___ Exercise data

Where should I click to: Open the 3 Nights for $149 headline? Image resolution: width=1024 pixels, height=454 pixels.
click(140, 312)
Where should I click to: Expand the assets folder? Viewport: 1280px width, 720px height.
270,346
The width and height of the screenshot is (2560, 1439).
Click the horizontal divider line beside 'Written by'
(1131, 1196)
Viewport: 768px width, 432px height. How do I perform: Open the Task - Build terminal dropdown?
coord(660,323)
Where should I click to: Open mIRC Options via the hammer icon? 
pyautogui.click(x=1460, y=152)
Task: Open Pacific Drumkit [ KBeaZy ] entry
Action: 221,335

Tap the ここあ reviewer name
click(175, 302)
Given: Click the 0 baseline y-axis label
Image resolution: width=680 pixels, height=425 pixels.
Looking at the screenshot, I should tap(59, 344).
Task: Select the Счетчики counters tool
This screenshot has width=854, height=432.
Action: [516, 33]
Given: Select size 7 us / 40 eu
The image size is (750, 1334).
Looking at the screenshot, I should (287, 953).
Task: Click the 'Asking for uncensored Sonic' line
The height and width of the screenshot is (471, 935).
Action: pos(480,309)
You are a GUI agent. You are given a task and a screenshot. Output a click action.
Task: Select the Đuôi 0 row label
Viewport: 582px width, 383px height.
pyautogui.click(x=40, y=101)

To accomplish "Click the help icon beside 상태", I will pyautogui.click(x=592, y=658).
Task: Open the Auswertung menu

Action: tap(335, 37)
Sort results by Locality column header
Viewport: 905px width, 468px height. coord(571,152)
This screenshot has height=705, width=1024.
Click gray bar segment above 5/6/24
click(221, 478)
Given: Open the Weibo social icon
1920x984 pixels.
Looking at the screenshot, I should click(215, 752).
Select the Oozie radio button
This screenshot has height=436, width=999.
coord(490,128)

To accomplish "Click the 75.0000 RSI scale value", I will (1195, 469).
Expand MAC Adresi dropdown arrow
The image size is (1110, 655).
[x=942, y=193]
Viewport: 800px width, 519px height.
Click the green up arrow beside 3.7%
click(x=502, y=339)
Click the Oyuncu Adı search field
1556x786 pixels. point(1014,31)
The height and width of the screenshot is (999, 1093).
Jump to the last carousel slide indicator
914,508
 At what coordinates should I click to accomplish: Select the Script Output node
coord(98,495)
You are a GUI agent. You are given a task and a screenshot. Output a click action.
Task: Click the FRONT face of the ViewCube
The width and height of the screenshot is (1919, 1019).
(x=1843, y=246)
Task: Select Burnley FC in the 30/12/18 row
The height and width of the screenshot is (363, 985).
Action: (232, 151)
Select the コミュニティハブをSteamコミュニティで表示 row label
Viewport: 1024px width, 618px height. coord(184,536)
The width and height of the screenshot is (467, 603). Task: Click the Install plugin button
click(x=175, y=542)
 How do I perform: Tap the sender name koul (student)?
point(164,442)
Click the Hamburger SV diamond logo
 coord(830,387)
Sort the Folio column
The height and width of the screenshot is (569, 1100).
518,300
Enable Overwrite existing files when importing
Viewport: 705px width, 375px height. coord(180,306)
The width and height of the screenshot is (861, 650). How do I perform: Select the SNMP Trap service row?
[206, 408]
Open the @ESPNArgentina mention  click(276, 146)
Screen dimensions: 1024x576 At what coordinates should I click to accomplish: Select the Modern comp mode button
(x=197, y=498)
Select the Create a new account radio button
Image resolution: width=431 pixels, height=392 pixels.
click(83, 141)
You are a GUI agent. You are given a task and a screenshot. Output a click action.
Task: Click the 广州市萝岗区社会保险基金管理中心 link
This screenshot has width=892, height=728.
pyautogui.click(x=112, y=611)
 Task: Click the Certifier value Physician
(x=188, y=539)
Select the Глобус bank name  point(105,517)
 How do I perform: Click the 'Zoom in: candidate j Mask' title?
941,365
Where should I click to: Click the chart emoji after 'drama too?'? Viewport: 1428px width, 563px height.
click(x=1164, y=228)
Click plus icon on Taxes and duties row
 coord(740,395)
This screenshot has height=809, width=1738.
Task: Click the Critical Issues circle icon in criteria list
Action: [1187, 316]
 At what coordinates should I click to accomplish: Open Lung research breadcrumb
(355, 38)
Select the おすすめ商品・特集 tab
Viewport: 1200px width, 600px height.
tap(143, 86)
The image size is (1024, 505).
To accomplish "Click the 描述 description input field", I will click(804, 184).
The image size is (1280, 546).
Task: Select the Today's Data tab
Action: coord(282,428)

______

Retype the material above exactly as given.

[Task output]:
Where should I click to: Open the 3 Nights for $149 headline? Image resolution: width=1024 pixels, height=454 pixels.
click(140, 312)
Where should I click to: Expand the assets folder? Viewport: 1280px width, 720px height.
270,346
The width and height of the screenshot is (2560, 1439).
Click the horizontal divider line beside 'Written by'
(1131, 1196)
Viewport: 768px width, 432px height. How do I perform: Open the Task - Build terminal dropdown?
coord(660,323)
Where should I click to: Open mIRC Options via the hammer icon? 
pyautogui.click(x=1460, y=152)
Task: Open Pacific Drumkit [ KBeaZy ] entry
Action: 221,335

Tap the ここあ reviewer name
click(175, 302)
Given: Click the 0 baseline y-axis label
Image resolution: width=680 pixels, height=425 pixels.
Looking at the screenshot, I should tap(59, 344).
Task: Select the Счетчики counters tool
This screenshot has width=854, height=432.
Action: [516, 33]
Given: Select size 7 us / 40 eu
The image size is (750, 1334).
Looking at the screenshot, I should (287, 953).
Task: Click the 'Asking for uncensored Sonic' line
The height and width of the screenshot is (471, 935).
Action: pos(480,309)
You are a GUI agent. You are given a task and a screenshot. Output a click action.
Task: Select the Đuôi 0 row label
Viewport: 582px width, 383px height.
pyautogui.click(x=40, y=101)

To accomplish "Click the help icon beside 상태", I will pyautogui.click(x=592, y=658).
Task: Open the Auswertung menu

Action: tap(335, 37)
Sort results by Locality column header
Viewport: 905px width, 468px height. coord(571,152)
This screenshot has height=705, width=1024.
Click gray bar segment above 5/6/24
click(221, 478)
Given: Open the Weibo social icon
1920x984 pixels.
Looking at the screenshot, I should click(215, 752).
Select the Oozie radio button
This screenshot has height=436, width=999.
coord(490,128)

To accomplish "Click the 75.0000 RSI scale value", I will (1195, 469).
Expand MAC Adresi dropdown arrow
The image size is (1110, 655).
[x=942, y=193]
Viewport: 800px width, 519px height.
Click the green up arrow beside 3.7%
click(x=502, y=339)
Click the Oyuncu Adı search field
1556x786 pixels. point(1014,31)
The height and width of the screenshot is (999, 1093).
Jump to the last carousel slide indicator
914,508
 At what coordinates should I click to accomplish: Select the Script Output node
coord(98,495)
You are a GUI agent. You are given a task and a screenshot. Output a click action.
Task: Click the FRONT face of the ViewCube
The width and height of the screenshot is (1919, 1019).
(x=1843, y=246)
Task: Select Burnley FC in the 30/12/18 row
The height and width of the screenshot is (363, 985).
Action: (232, 151)
Select the コミュニティハブをSteamコミュニティで表示 row label
Viewport: 1024px width, 618px height. coord(184,536)
The width and height of the screenshot is (467, 603). Task: Click the Install plugin button
click(x=175, y=542)
 How do I perform: Tap the sender name koul (student)?
point(164,442)
Click the Hamburger SV diamond logo
 coord(830,387)
Sort the Folio column
The height and width of the screenshot is (569, 1100).
518,300
Enable Overwrite existing files when importing
Viewport: 705px width, 375px height. coord(180,306)
The width and height of the screenshot is (861, 650). How do I perform: Select the SNMP Trap service row?
[206, 408]
Open the @ESPNArgentina mention  click(276, 146)
Screen dimensions: 1024x576 At what coordinates should I click to accomplish: Select the Modern comp mode button
(x=197, y=498)
Select the Create a new account radio button
Image resolution: width=431 pixels, height=392 pixels.
click(83, 141)
You are a GUI agent. You are given a task and a screenshot. Output a click action.
Task: Click the 广州市萝岗区社会保险基金管理中心 link
This screenshot has width=892, height=728.
pyautogui.click(x=112, y=611)
 Task: Click the Certifier value Physician
(x=188, y=539)
Select the Глобус bank name  point(105,517)
 How do I perform: Click the 'Zoom in: candidate j Mask' title?
941,365
Where should I click to: Click the chart emoji after 'drama too?'? Viewport: 1428px width, 563px height.
click(x=1164, y=228)
Click plus icon on Taxes and duties row
 coord(740,395)
This screenshot has height=809, width=1738.
Task: Click the Critical Issues circle icon in criteria list
Action: [1187, 316]
 At what coordinates should I click to accomplish: Open Lung research breadcrumb
(355, 38)
Select the おすすめ商品・特集 tab
Viewport: 1200px width, 600px height.
tap(143, 86)
The image size is (1024, 505).
To accomplish "Click the 描述 description input field", I will click(804, 184).
The image size is (1280, 546).
Task: Select the Today's Data tab
Action: coord(282,428)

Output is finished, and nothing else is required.